### What you have to do:
Everything from the line containing "[… А раніше" to the close of the records below should be output exactly, line by line, with no other lines given.

### Data provided:
____________________

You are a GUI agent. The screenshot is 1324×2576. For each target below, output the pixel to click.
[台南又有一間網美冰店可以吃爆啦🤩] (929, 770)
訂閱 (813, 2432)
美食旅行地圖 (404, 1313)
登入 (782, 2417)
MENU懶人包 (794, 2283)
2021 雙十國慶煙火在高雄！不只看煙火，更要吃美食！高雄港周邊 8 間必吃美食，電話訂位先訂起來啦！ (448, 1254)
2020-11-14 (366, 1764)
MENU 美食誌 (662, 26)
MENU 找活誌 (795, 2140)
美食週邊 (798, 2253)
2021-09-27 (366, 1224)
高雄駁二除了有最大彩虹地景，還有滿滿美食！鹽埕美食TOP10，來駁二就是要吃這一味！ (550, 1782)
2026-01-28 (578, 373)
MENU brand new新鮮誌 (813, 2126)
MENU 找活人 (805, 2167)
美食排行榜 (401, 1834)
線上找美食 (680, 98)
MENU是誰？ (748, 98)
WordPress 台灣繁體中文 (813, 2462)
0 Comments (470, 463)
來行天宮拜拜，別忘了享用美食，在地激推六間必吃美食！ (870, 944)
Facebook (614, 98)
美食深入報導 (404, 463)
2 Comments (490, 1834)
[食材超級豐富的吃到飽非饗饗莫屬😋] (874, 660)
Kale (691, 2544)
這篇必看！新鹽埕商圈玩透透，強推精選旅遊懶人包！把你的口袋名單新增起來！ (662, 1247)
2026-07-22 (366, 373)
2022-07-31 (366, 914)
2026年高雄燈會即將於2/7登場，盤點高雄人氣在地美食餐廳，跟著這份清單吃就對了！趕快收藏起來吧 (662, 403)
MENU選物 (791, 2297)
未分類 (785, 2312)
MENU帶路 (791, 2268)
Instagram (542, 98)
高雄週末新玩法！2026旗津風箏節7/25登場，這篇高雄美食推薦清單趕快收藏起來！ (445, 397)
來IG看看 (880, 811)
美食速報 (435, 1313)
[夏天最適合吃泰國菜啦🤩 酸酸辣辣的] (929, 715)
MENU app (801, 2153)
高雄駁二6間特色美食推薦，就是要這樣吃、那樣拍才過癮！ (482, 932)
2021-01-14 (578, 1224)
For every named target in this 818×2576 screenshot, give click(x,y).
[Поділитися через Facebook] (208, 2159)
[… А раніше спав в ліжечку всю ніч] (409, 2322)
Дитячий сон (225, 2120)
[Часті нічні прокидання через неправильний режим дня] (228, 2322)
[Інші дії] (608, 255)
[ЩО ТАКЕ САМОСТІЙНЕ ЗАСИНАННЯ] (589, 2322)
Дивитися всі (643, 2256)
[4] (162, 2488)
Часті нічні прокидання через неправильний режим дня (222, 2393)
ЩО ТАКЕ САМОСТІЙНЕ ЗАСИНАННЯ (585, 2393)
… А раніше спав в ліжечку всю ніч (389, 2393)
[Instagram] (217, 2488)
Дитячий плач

____________________

### Output for this exercise:
[… А раніше спав в ліжечку всю ніч] (409, 2322)
Дитячий сон (225, 2120)
[Часті нічні прокидання через неправильний режим дня] (228, 2322)
[Інші дії] (608, 255)
[ЩО ТАКЕ САМОСТІЙНЕ ЗАСИНАННЯ] (589, 2322)
Дивитися всі (643, 2256)
[4] (162, 2488)
Часті нічні прокидання через неправильний режим дня (222, 2393)
ЩО ТАКЕ САМОСТІЙНЕ ЗАСИНАННЯ (585, 2393)
… А раніше спав в ліжечку всю ніч (389, 2393)
[Instagram] (217, 2488)
Дитячий плач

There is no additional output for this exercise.